Le lapin et la tortue
Je suis allé voir Speed Racer pour la deuxième fois ce soir,
Si je pouvais, j'y retournerai bien une troisième fois, et probablement une quatrième, une cinquième,
jusqu'à être lassé, et ça ne viendrait probablement pas aussi vite.
Jamais un film au cinéma ne m'avait autant stimulé sensoriellement parlant, incrédulité, frissons, émotions, plaisirs, émerveillements.
Je dois être en phase de réceptivité ou quoi, j'ai tout kiffé.

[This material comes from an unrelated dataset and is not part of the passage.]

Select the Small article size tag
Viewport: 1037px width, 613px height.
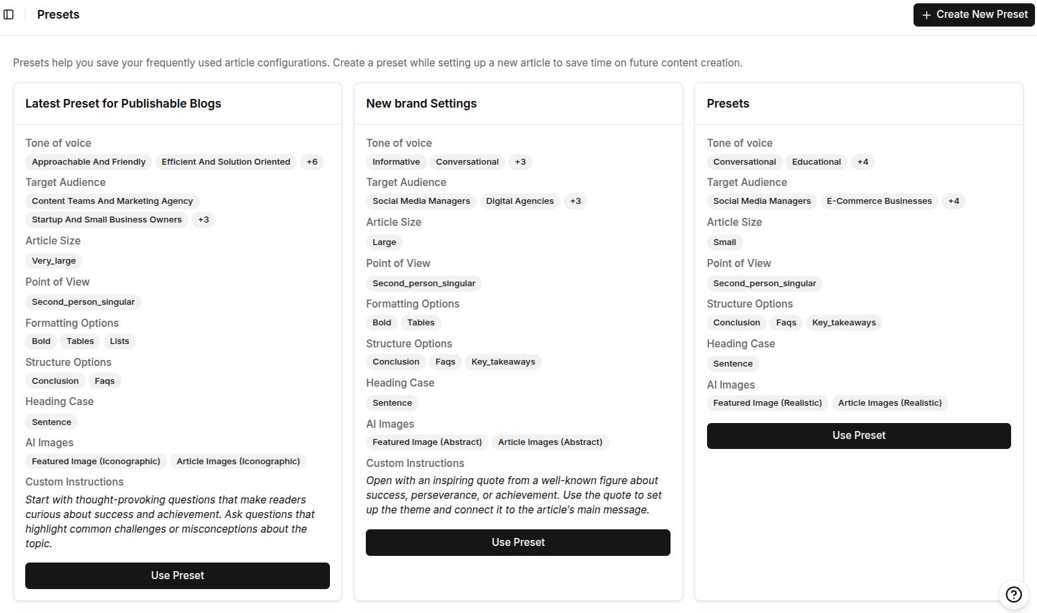[724, 242]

La première séance, en tout dans la salle, à part moi, il y avait un couple, à la deuxième deux... je ne sais pas ce que les mecs ont dû marchander pour convaincre leur copine, mais à entendre leurs réactions, elles ont passé un bon moment. Le film est un bide MO-NU-MEN-TAL, on lit ici et là que le film qui n'a pas "ciblé son public", voire qu'il est raté. C'est aberrant : c'est un film familial, beau, intelligent, original, généreux, authentique, un cri d'amour au cinéma populaire véhiculé par un langage abouti et rénovateur. Consolation devant ce désastre de communication, d'ici à 10 ans, il deviendra probablement un classique intemporel.